• _Exercise directions_:
For the data below, transcribe the part that opens with the line containing "Task: Click the 56922 price level label" and closes with the line containing "Task: Click the secure payment shield icon", exactly and with no pictures.

• _Stored records_:
◇ ◇ ◇ ◇

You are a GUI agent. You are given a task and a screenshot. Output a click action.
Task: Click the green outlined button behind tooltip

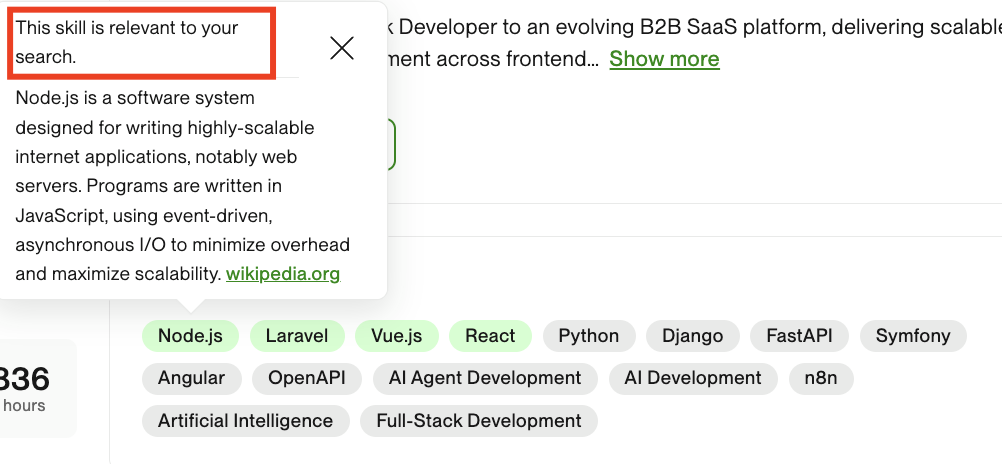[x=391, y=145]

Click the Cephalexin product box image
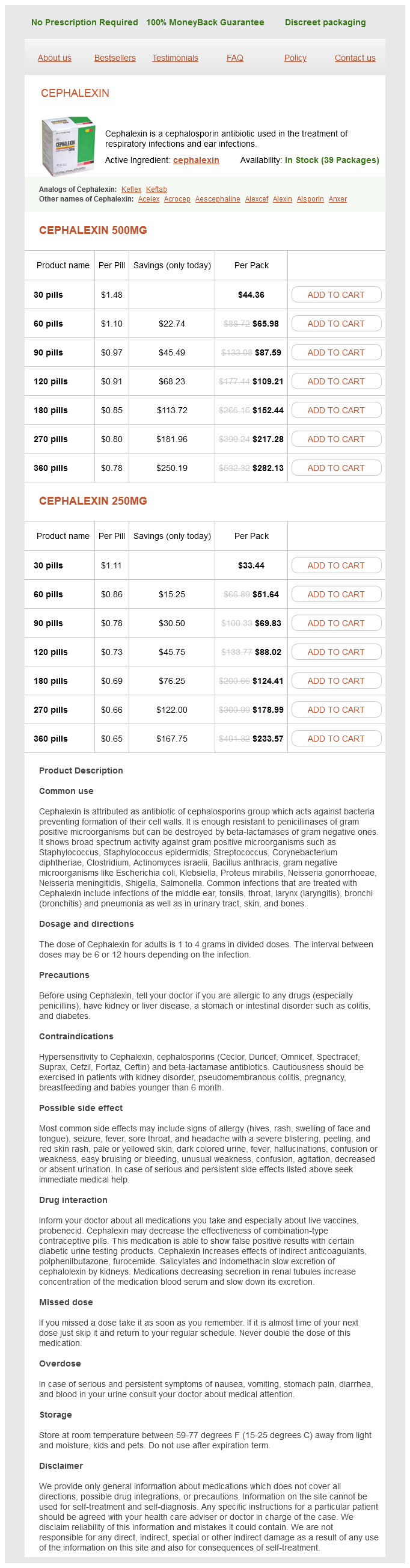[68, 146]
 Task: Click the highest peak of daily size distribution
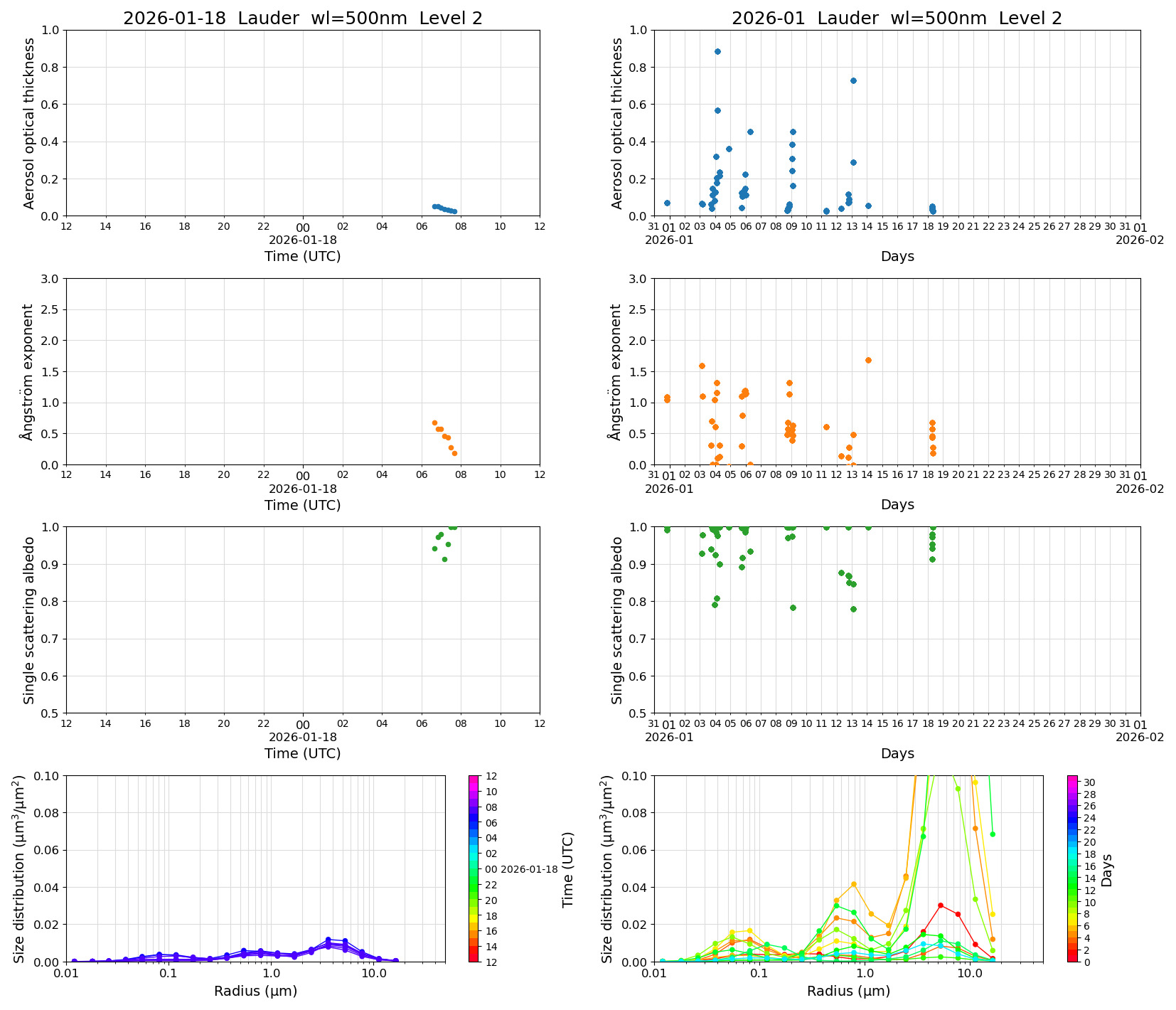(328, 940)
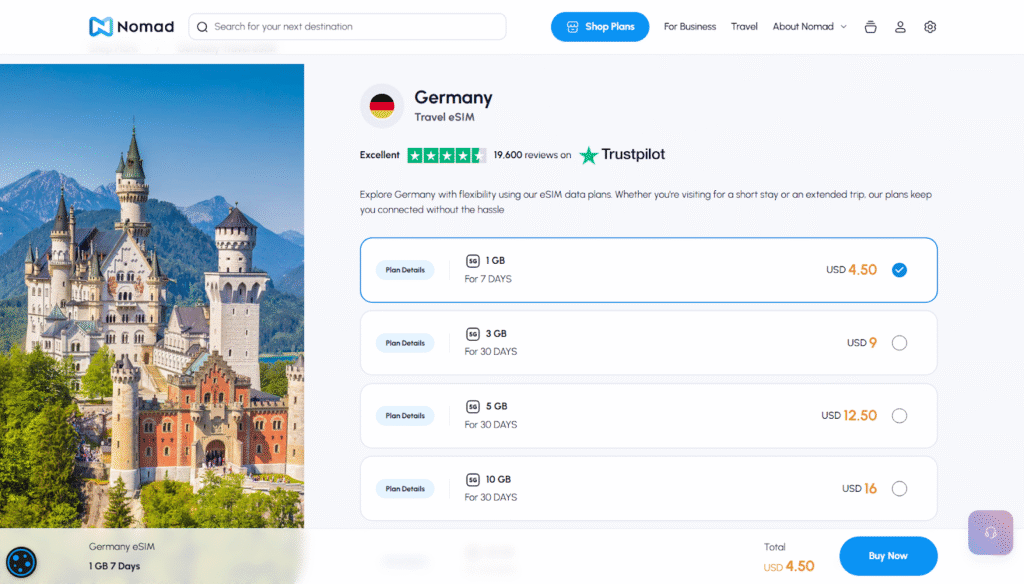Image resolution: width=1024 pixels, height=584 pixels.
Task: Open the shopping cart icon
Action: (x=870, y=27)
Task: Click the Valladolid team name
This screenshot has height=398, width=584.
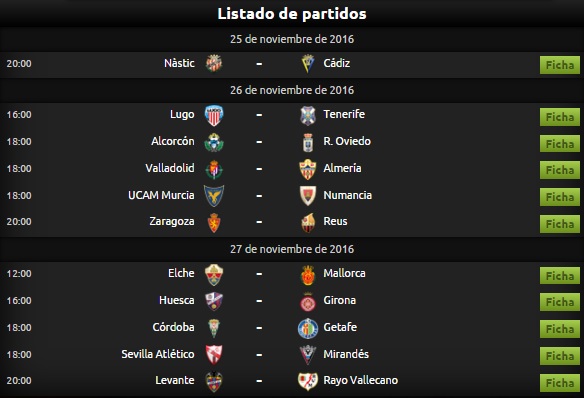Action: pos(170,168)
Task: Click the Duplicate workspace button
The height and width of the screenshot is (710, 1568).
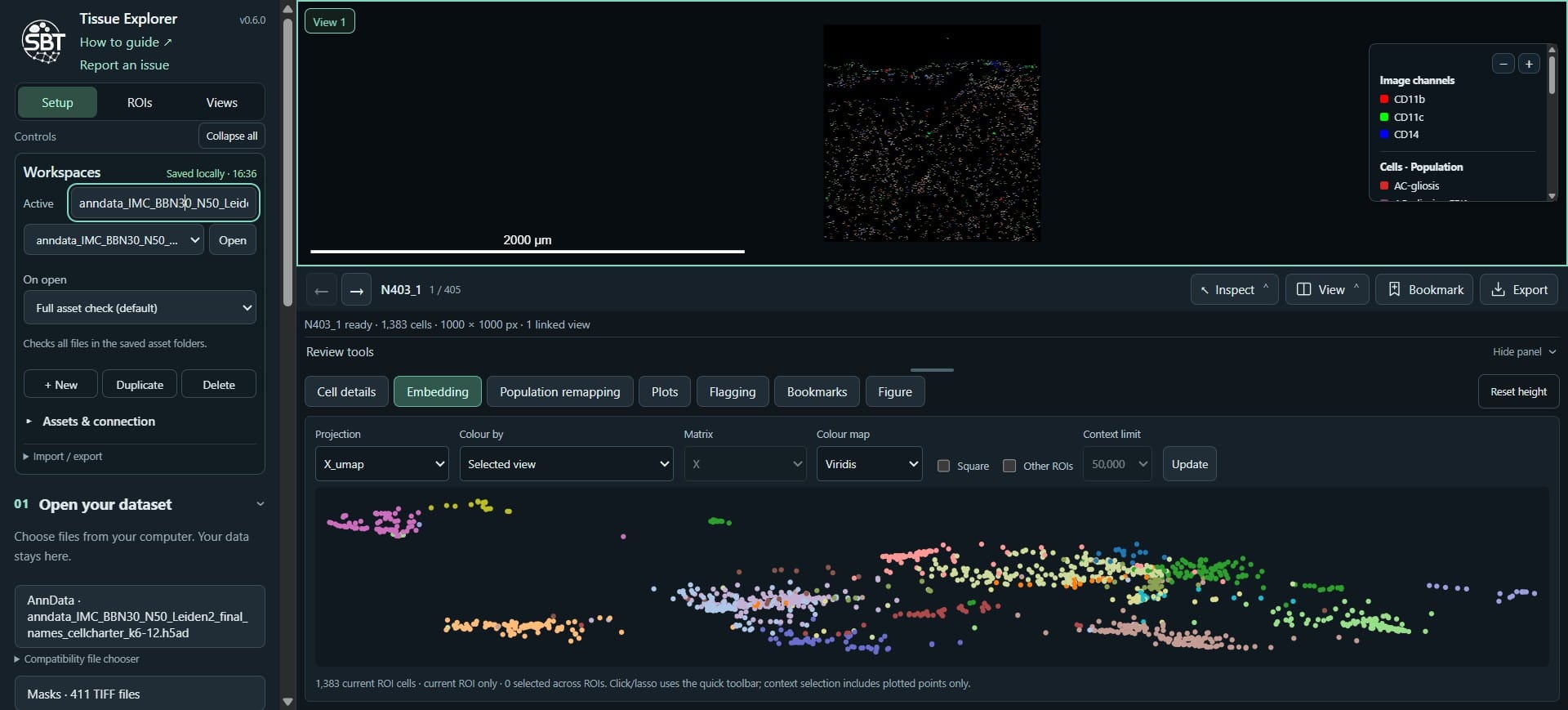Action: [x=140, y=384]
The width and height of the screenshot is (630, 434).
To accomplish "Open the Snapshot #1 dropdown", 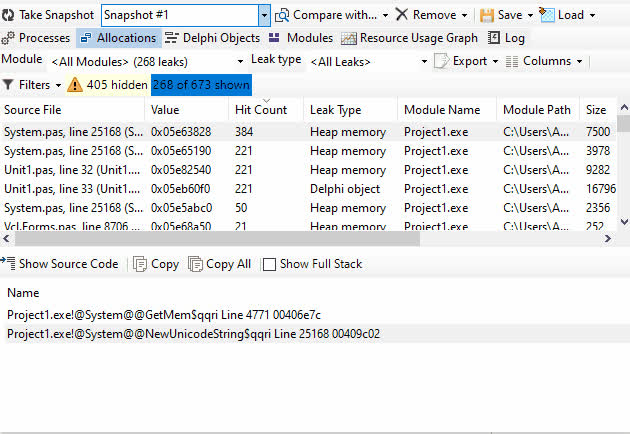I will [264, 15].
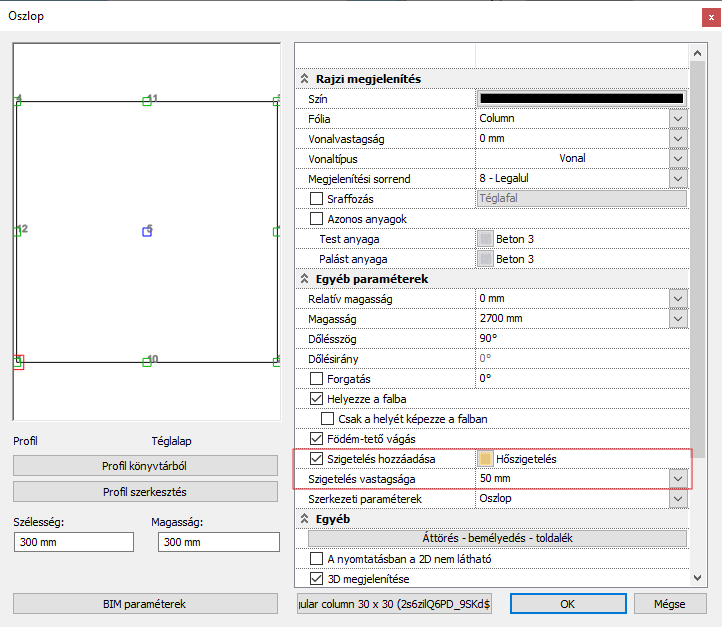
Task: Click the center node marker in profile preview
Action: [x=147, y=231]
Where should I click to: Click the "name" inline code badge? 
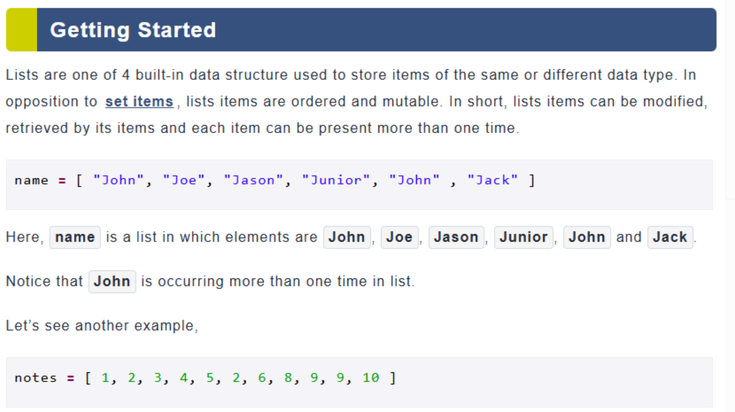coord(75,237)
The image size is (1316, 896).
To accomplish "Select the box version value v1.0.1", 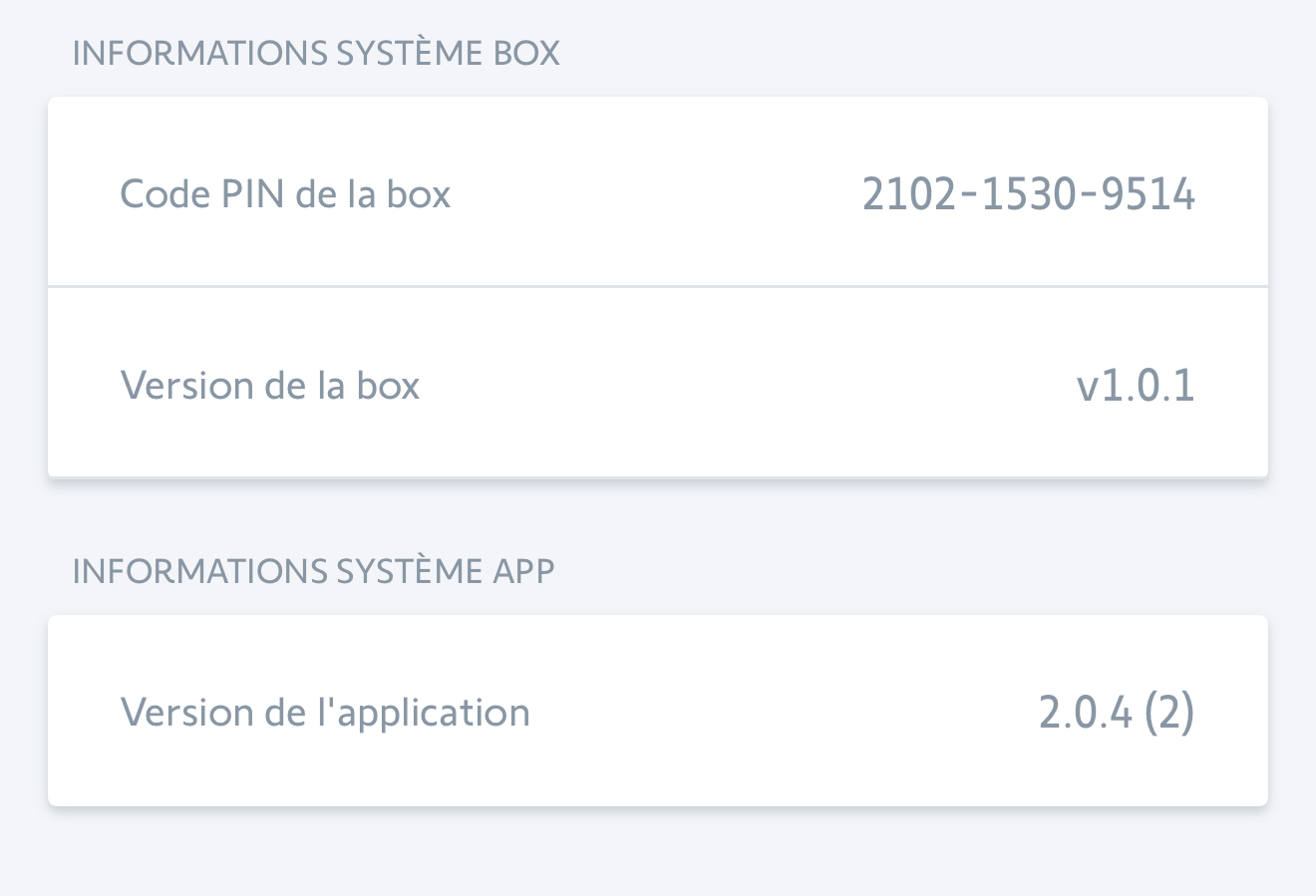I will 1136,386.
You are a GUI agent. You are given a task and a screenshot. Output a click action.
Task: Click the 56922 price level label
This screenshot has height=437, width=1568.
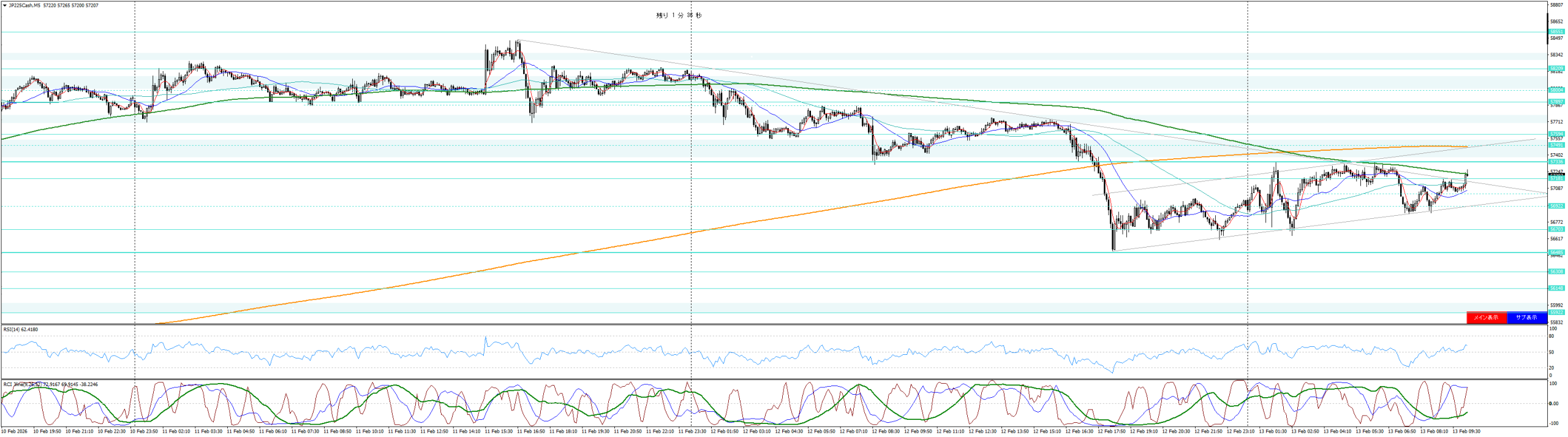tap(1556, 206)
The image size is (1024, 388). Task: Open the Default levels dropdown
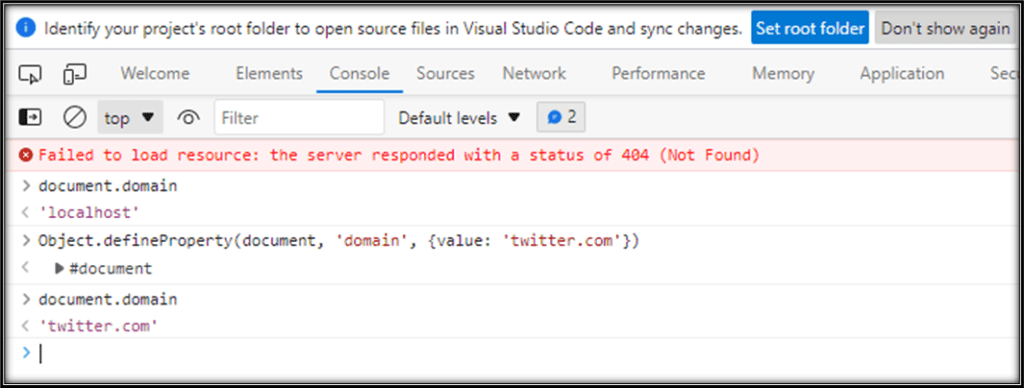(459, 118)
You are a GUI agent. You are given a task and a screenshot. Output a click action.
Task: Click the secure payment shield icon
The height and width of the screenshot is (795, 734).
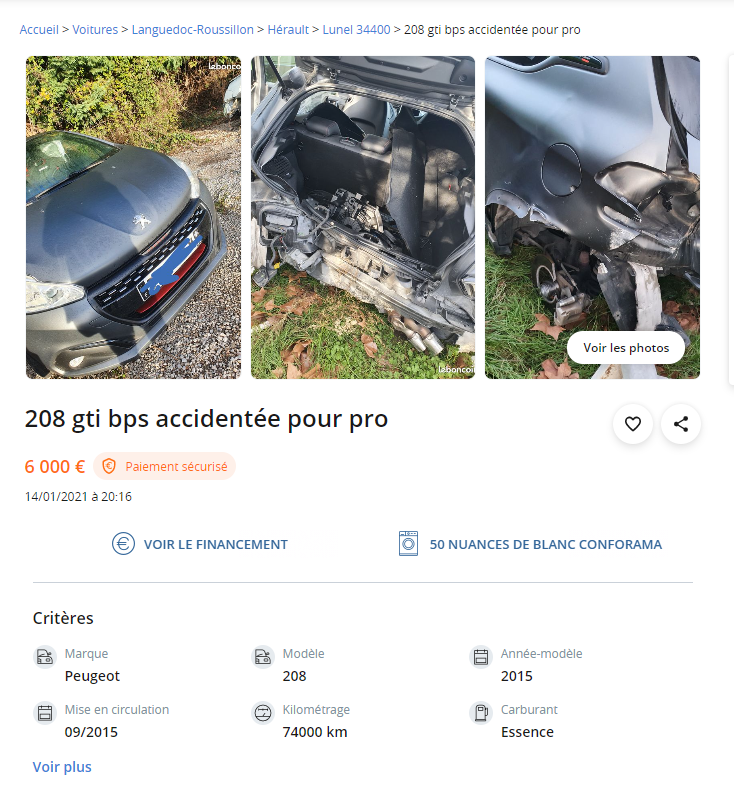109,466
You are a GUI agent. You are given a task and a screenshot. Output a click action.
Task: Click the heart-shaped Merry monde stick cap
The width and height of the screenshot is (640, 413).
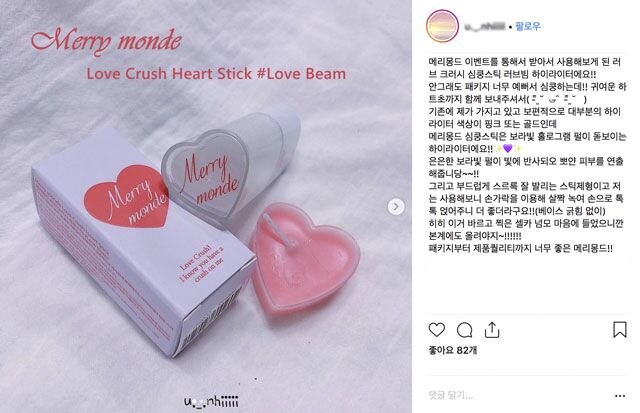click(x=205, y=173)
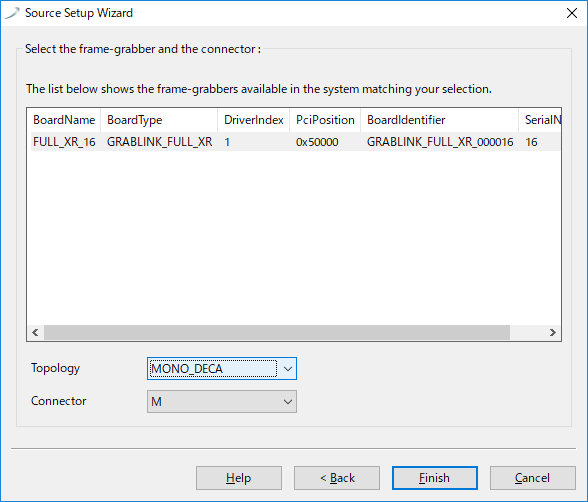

◇ ◇ ◇ ◇

• _Exercise result_:
Task: Click the 56922 price level label
This screenshot has height=437, width=1568.
tap(1556, 206)
The image size is (1024, 388). Task: Open the Default levels dropdown
(459, 118)
You are a GUI agent. You are given a task and a screenshot. Output a click action.
Task: Click the secure payment shield icon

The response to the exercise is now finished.